Scientists have spent years creating ever-smaller lasers. Berkeley Lab's latest invention, however, is something special -- and could lead to a significant change in medicine. An international team at the school has developed "microlasers" that are smaller than a red blood cell. The researchers discovered that 5 micron-wide polymer beads mixed with exotic nanoparticles (sodium yttrium fluoride infused with thulium) could reliably emit bright light on specific wavelengths when exposed to infrared light. The concoction makes light bounce around the inner surface of the bead, creating collisions that can repeatedly amplify the light -- it's similar to the "whispering gallery" effect that lets you hear a quiet sound across a giant space with the right acoustics.
Even in their rough state, the bead lasers can work for at least five hours of continuous use, even if you immerse them in blood or other less-than-pristine environments. They don't wear out quickly, either. The team found that beads pulled "off the shelf" months or years later still function as lasers. And if you need to redirect the lasers, you can use the same infrared light you'd use to excite them.

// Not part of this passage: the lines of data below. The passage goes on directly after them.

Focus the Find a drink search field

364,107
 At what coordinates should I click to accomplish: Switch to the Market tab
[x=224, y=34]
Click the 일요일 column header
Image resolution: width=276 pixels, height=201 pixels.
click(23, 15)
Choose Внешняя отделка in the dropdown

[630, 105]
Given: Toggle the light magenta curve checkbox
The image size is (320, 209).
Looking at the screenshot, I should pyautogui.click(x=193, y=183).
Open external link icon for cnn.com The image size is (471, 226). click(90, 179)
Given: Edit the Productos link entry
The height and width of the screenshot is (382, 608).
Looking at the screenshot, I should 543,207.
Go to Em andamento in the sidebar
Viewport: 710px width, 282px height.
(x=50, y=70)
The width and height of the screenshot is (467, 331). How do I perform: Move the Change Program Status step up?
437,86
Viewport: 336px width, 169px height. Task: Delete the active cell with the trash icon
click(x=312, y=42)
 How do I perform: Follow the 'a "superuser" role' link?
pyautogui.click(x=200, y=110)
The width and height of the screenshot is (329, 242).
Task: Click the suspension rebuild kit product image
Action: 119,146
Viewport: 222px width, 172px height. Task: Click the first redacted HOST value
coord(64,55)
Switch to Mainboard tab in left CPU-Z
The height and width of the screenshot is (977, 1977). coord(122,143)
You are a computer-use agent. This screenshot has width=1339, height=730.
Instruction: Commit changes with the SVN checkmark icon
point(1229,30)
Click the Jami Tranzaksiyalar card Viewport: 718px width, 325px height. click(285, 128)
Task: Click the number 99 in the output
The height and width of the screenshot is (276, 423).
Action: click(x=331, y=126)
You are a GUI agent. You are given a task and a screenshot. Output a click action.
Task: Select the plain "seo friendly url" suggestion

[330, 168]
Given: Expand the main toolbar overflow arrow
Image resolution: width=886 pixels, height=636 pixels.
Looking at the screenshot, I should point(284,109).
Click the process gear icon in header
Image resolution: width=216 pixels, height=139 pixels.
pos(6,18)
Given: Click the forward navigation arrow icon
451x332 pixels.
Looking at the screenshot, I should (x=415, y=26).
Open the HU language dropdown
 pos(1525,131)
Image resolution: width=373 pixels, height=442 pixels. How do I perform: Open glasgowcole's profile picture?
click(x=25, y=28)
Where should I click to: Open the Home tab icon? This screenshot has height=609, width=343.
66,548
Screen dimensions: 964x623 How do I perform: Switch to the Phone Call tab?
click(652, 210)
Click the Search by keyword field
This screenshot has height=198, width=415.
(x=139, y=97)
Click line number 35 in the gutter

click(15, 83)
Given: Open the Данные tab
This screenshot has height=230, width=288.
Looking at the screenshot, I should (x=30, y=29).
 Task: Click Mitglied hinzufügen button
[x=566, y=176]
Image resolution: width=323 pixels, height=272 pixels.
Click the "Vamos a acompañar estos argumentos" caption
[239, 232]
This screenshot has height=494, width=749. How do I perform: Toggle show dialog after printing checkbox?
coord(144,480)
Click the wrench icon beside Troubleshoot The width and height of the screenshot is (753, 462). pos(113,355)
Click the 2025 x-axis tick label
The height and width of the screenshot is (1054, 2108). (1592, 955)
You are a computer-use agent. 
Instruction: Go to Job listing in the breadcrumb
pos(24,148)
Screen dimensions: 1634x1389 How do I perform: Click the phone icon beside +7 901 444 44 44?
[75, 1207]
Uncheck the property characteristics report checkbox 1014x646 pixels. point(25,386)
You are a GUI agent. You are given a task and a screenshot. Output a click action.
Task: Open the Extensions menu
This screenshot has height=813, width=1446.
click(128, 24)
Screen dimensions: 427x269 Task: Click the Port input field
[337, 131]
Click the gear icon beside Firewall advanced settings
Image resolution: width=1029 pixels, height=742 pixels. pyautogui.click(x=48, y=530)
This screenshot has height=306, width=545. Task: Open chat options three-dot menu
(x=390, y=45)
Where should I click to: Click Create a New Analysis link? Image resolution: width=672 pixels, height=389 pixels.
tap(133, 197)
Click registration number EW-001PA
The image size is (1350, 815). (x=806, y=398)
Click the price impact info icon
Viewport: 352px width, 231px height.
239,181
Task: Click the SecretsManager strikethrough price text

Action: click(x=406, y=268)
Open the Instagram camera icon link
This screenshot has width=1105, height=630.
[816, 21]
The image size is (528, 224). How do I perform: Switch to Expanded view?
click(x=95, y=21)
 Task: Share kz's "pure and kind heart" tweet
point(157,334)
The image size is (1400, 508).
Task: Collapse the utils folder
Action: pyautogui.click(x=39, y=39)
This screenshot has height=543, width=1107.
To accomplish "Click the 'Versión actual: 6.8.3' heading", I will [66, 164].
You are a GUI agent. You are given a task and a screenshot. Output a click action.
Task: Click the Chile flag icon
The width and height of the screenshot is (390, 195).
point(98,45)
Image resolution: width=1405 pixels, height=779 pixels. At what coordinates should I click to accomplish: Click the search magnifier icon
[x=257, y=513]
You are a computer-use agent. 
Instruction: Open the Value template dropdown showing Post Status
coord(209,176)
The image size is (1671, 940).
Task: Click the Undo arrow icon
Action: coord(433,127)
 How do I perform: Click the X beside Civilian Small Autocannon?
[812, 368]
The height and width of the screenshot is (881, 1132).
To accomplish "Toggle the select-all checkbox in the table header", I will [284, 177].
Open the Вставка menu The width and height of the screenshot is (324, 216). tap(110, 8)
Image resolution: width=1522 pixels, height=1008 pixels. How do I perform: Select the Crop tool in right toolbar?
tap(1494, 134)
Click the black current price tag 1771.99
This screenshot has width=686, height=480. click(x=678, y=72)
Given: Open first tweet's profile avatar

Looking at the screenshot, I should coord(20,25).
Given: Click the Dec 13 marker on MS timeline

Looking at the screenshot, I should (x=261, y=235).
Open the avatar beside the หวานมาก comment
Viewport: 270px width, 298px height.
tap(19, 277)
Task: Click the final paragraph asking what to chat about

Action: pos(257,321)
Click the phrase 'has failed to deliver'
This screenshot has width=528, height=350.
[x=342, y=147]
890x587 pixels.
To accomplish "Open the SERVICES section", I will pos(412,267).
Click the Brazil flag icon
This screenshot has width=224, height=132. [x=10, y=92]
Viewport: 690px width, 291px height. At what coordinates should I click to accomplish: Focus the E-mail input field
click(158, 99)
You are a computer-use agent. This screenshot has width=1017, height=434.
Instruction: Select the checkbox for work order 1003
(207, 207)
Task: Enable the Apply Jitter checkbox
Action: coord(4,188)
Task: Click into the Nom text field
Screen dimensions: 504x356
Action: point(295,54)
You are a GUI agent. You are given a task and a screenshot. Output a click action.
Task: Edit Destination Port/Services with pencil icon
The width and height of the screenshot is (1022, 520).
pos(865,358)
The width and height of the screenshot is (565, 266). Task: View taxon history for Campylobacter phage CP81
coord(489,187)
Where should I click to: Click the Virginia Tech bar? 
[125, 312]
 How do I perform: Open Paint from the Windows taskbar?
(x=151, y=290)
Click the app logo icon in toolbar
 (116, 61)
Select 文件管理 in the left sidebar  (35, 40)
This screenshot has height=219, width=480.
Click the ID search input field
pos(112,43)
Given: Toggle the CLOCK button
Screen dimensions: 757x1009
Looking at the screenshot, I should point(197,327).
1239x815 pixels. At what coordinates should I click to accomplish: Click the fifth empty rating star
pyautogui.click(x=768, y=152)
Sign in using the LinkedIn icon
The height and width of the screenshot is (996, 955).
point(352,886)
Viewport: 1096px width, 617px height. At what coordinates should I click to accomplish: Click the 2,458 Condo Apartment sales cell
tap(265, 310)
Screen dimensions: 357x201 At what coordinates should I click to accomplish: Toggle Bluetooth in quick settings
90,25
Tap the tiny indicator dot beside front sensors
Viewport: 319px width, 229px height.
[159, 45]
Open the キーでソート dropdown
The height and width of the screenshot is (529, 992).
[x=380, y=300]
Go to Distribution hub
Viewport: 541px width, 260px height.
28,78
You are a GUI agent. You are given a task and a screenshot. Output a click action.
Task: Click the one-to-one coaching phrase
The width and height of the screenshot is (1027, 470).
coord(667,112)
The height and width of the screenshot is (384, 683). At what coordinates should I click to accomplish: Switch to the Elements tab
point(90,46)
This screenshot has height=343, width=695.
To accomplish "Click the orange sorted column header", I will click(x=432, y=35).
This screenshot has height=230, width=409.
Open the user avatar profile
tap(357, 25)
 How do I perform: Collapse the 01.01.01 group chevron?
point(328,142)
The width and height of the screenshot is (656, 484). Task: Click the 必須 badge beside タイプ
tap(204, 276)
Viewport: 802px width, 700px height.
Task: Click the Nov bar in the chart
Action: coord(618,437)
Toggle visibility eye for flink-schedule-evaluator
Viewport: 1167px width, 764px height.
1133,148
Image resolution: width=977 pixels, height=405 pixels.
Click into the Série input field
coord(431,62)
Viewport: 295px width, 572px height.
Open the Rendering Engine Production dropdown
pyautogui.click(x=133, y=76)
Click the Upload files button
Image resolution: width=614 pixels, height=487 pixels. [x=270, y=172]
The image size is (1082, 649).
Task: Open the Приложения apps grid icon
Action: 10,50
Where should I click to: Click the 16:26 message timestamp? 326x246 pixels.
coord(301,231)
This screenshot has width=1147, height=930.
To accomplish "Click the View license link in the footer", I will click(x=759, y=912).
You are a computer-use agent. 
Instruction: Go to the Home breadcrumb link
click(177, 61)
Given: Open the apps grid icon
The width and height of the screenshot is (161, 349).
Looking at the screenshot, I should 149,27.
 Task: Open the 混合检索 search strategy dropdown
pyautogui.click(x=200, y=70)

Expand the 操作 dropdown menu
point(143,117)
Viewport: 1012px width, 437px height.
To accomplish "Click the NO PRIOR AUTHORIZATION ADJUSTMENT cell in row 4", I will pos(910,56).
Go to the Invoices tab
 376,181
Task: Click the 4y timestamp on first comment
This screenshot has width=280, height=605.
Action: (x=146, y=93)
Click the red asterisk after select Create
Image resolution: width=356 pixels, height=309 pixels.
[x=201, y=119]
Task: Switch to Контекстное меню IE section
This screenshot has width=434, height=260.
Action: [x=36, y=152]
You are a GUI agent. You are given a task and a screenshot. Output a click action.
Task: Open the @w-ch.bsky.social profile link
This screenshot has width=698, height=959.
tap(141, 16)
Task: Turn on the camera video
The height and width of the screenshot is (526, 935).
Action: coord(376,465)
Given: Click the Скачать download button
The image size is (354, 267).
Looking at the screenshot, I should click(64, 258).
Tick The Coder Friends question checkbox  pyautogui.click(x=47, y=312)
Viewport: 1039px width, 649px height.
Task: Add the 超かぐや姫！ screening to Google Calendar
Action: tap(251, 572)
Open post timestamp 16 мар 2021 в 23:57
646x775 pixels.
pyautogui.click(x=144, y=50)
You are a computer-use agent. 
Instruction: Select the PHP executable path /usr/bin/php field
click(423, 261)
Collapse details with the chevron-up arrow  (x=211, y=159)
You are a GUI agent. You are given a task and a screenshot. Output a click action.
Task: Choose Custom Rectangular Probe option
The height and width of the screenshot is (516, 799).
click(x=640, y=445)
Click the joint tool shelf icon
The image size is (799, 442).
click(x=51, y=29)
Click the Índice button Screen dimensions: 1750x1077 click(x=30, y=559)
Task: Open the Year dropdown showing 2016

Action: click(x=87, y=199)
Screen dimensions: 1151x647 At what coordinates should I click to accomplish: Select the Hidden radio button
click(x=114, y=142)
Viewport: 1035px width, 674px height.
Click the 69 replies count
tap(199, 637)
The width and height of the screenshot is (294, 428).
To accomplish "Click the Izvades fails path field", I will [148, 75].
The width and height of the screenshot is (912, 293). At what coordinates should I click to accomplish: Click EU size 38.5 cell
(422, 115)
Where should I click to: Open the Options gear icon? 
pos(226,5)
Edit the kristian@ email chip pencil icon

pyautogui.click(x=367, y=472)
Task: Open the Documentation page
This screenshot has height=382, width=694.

Refinement is necessary before this is useful. Researchers are still looking at how they can tweak the nanoparticle elements and the makeup of the beads themselves to both optimize performance and determine the laser light they get. The implications could be far-reaching, though. Berkeley noted that you could use this to control neuron activity, which might help with brain diseases. It might also be helpful for sensors that detect chemical and environmental changes, or a new wave of optical chips. Any of these developments are likely years away, but there's a lot of potential in these minuscule pieces of plastic.